Lang
API

What is an LLM?

A large language model (LLM) is a neural network—almost always a transformer—trained on vast text to assign probabilities to the next token given everything that came before. Generation is that same prediction repeated: sample a token, append it, predict again until you hit a stop condition.

The model does not “look up” answers in a database at inference time (unless you add retrieval or tools). It completes patterns it saw during training—grammar, APIs, refund policies, code idioms—weighted by the prompt you send. That is why the same model can be brilliant on familiar tasks and confidently wrong on niche facts: it is optimizing for plausible continuation, not guaranteed truth.

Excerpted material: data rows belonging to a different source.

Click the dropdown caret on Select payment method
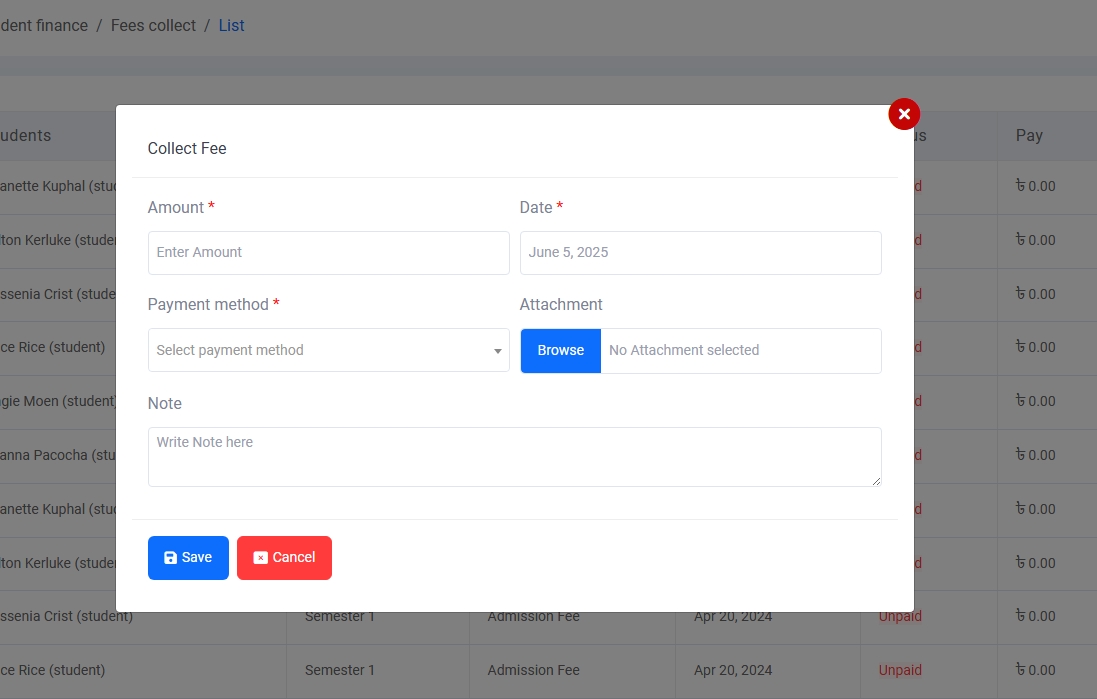1097x699 pixels. tap(497, 351)
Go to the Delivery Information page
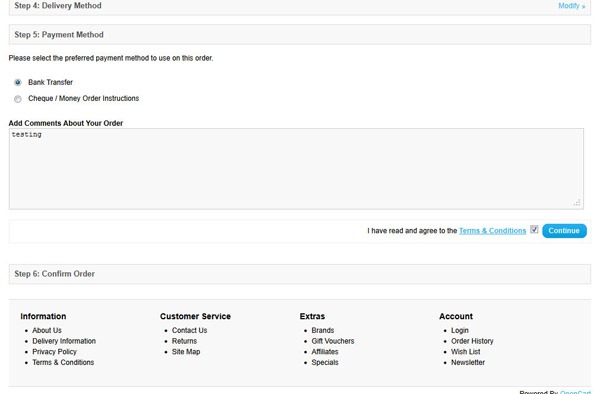 pos(64,341)
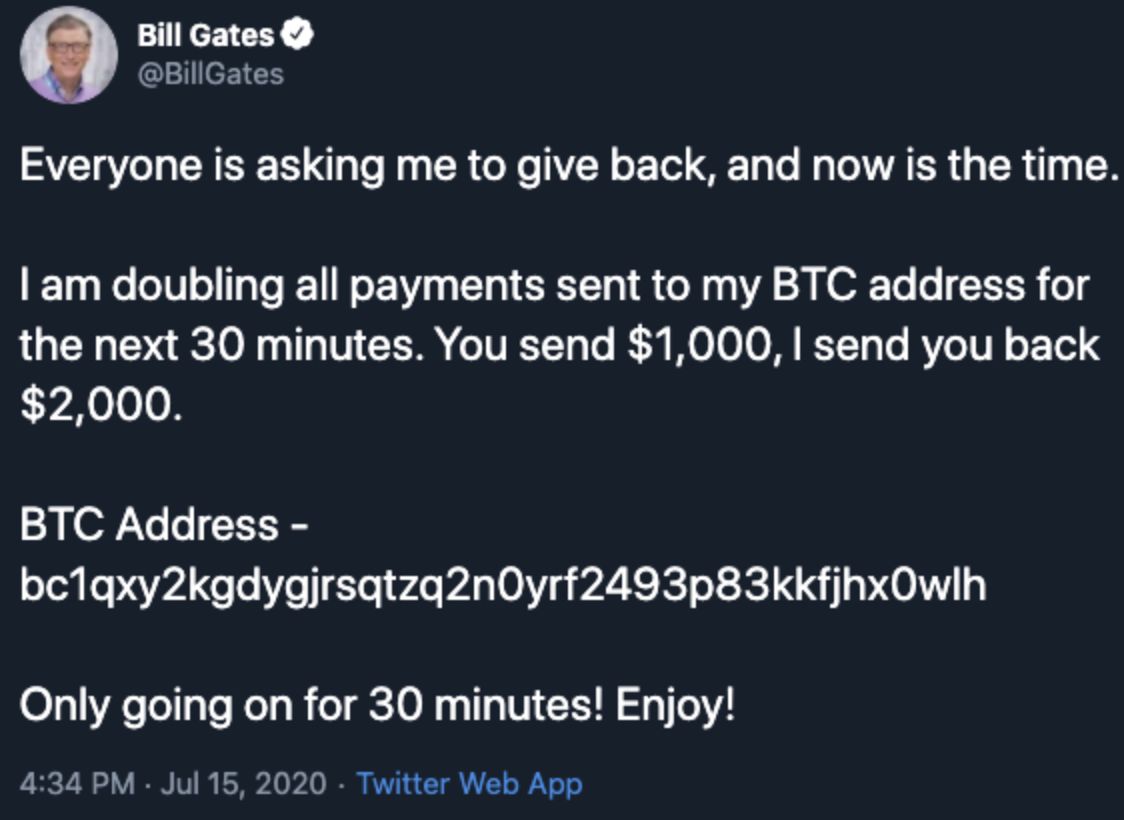The width and height of the screenshot is (1124, 820).
Task: Open the Twitter Web App source link
Action: (x=469, y=783)
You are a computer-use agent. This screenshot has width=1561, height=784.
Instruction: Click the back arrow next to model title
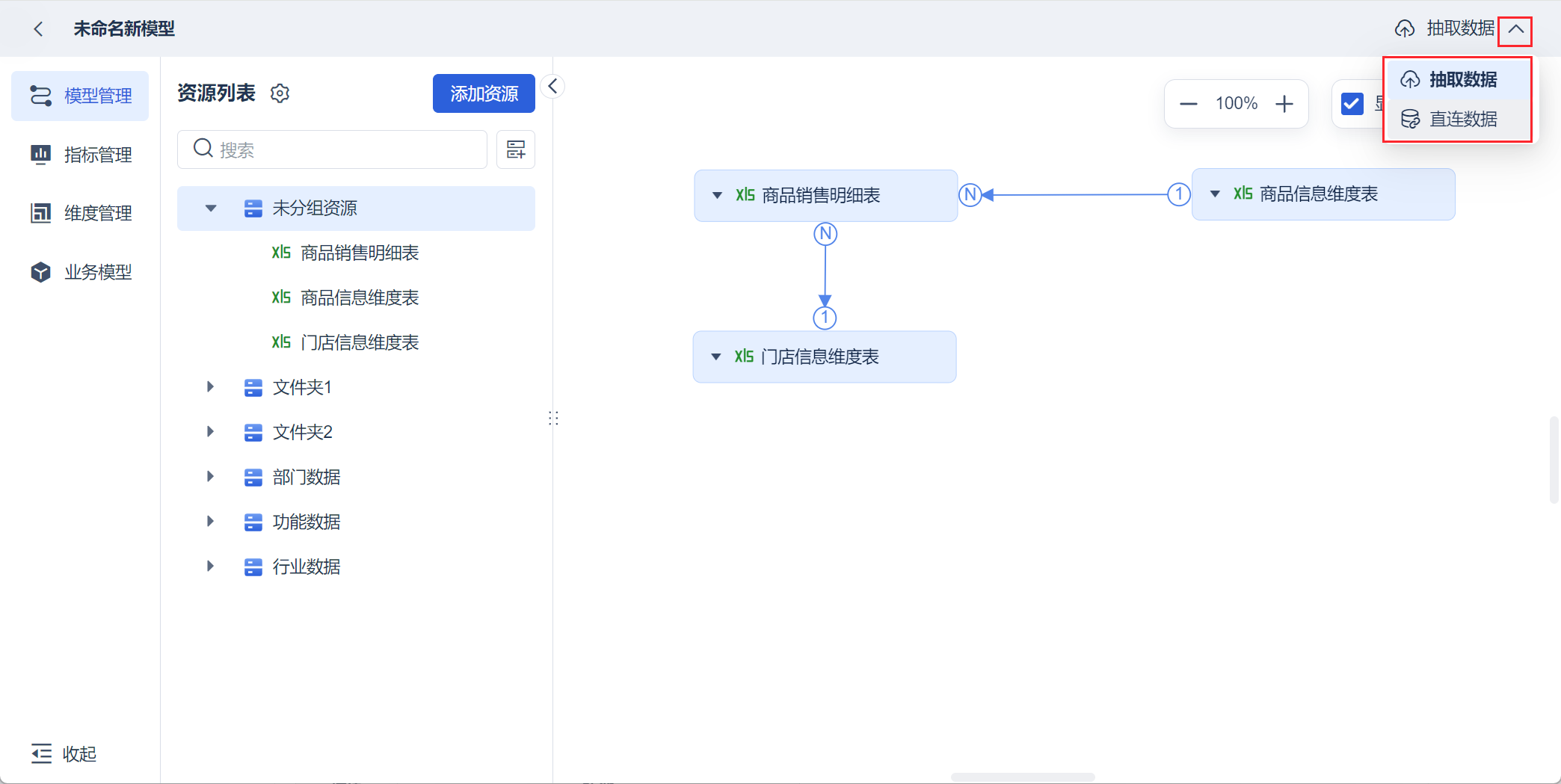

Foundation model is the industry term for the base weights (GPT-4 class, Claude, Llama). Application is your system prompt, RAG chunks, tool results, guardrails, and UI—everything that turns raw completion into a product feature.

⚠️ Pitfall

Treating the LLM as a search engine or database. Users ask factual questions; the model invents plausible answers. For knowledge-heavy features, plan RAG or tool calls in Track 2—do not rely on parametric memory alone.

The inference loop (what happens on every API call)

Each generation step follows the same pattern:

  1. Encode prompt — text → token IDs via the model’s tokenizer.
  2. Forward pass — transformer layers output a vector of logits (scores) over the vocabulary.
  3. Softmax — logits become a probability distribution over all possible next tokens.
  4. Sample — pick one token (argmax at temperature 0, or stochastic with temperature / top-p / top-k).
  5. Append & repeat — add token to context; stop at max_tokens, stop sequence, or EOS token.

Output length directly drives latency and cost: step 2–4 run once per generated token. A 500-token answer is roughly 500 forward passes (batched efficiently on GPU, but still proportional).

🔬 Under the Hood

Autoregressive means token t only sees tokens 1…t−1 (causal mask in attention). There is no parallel generation of the full answer inside one forward pass—providers hide this with streaming, which sends each token as it is sampled so time-to-first-token (TTFT) feels fast even when total time is unchanged.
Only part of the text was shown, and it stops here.